● **QUOTED TEXT**:
⁂

Putting this all together into an exploit.py essentially first exploits stage 1 vulnerability to execute the shellcode loaded.

Then it sends Yan85 shellcode to first win the data race to open q for writing, then reads in the quit parallel program.

This exploit works 1/16 times because the last byte of the stack leakage is overwritten by the struct ring field. Since the parallel machine is Turing complete I'm sure a sufficiently smart human could write a deterministic exploit.

Lessons Learned

Syntax highlighting is golden

From a development perspective, nothing helped more than creating an emacs mode for the force language. I didn't do this for Yan85 and it was a massive pain.

Non-determinism is the enemy of a race

Long story short, my parallel machine compiler and assembler were non-deterministic because I was using Python sets and defaultdicts, and this would affect the generated code. This caused hair-pullingly difficult problems where I would test the data race, make a change to make it easier to win, and it would somehow be harder. Note to self: always ensure your compiler is deterministic (and PYTHONHASHSEED=0 is your friend).

Shortcut solutions on difficult challenges: what to do about them?

The stage 2 shortcut solution was very frustrating. Of course I tested my stage 1 solution against stage 2 (it did not work), and I even tested the first stage 1 solution from the teams against the unreleased stage 2 (it also did not work). So we released stage 2, but teams were exploiting it much quicker than I expected.

After digging in (while very sleep deprived), I realized what the bug was and we were faced with a few choices:

Deploy a new fixed version of mama (stage 2) with the fix. Not really an option b/c with 3 stages this whole challenge direction is worth a lot of points already, and adding another is probably too much.
Redeploy the fixed version of mama and take the flags away from people that already solved it. This isn't something that we've really done before, and by this point 3 or 4 teams had already solved it. They might have redirected people away from the problem once it was solved. Another risk is that the additional check changes the race condition and made it way easier (which would have required significant tweaking on my part, which is very risky to do with sleep deprivation). We decided against this option (although I still wonder if this would have been better).

⁂

● **SUPPLIED DATA**:
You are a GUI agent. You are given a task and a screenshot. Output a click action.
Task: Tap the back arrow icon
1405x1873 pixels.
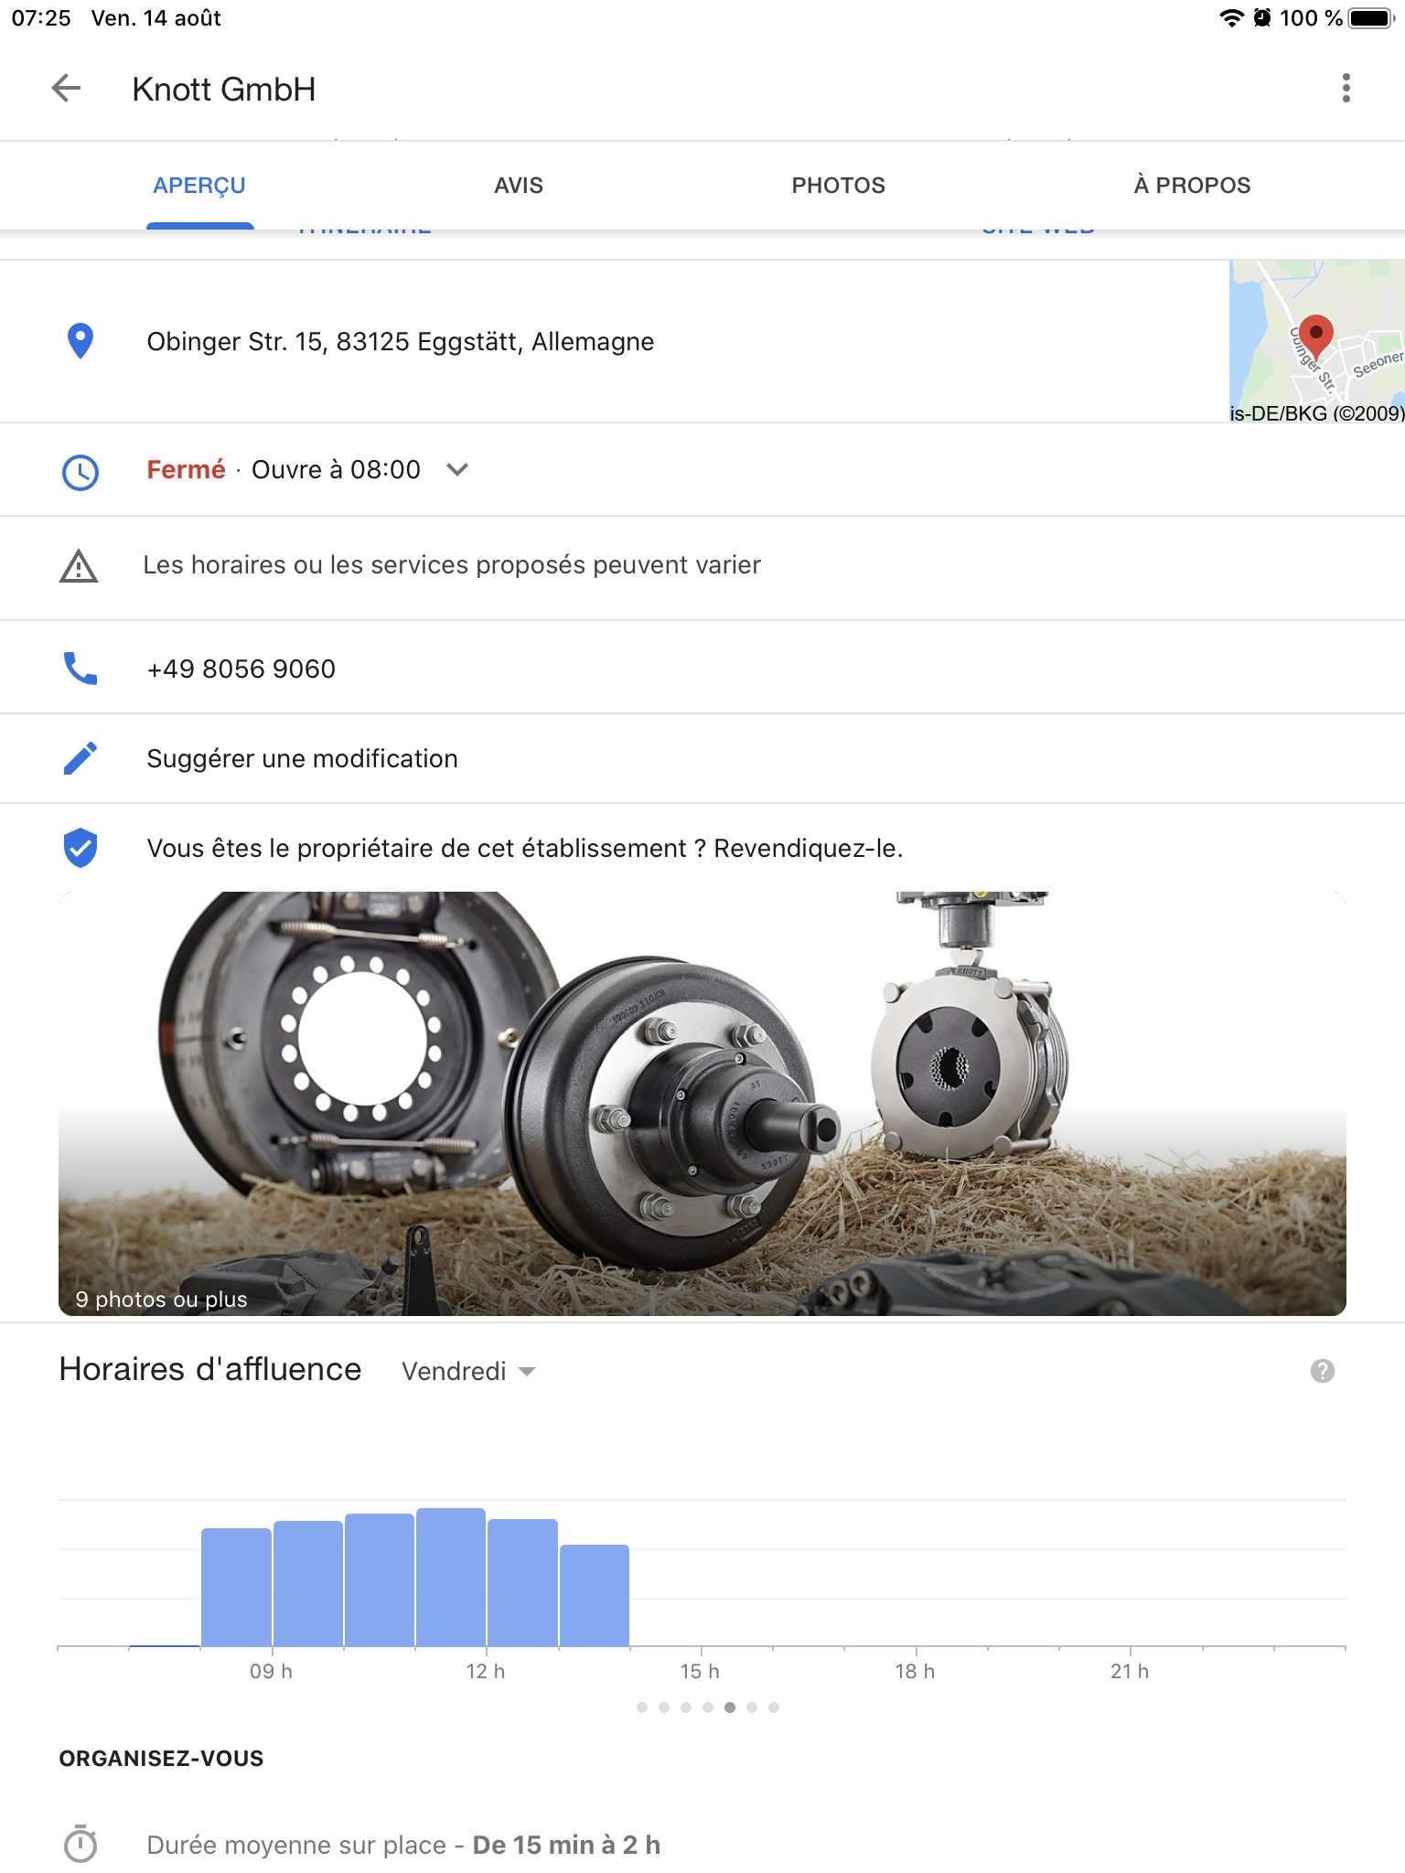66,89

⁂

● **WRITTEN REQUEST 1**: Retype the passage of the challenge write-up that starts with "Shortcut solutions on" and continues through "than I expected.".
● **WRITTEN REQUEST 2**: In the challenge write-up, which environment variable setting is called "your friend" for keeping a compiler deterministic?

● **COMPLETE OUTPUT 1**:
Shortcut solutions on difficult challenges: what to do about them?

The stage 2 shortcut solution was very frustrating. Of course I tested my stage 1 solution against stage 2 (it did not work), and I even tested the first stage 1 solution from the teams against the unreleased stage 2 (it also did not work). So we released stage 2, but teams were exploiting it much quicker than I expected.

● **COMPLETE OUTPUT 2**: PYTHONHASHSEED=0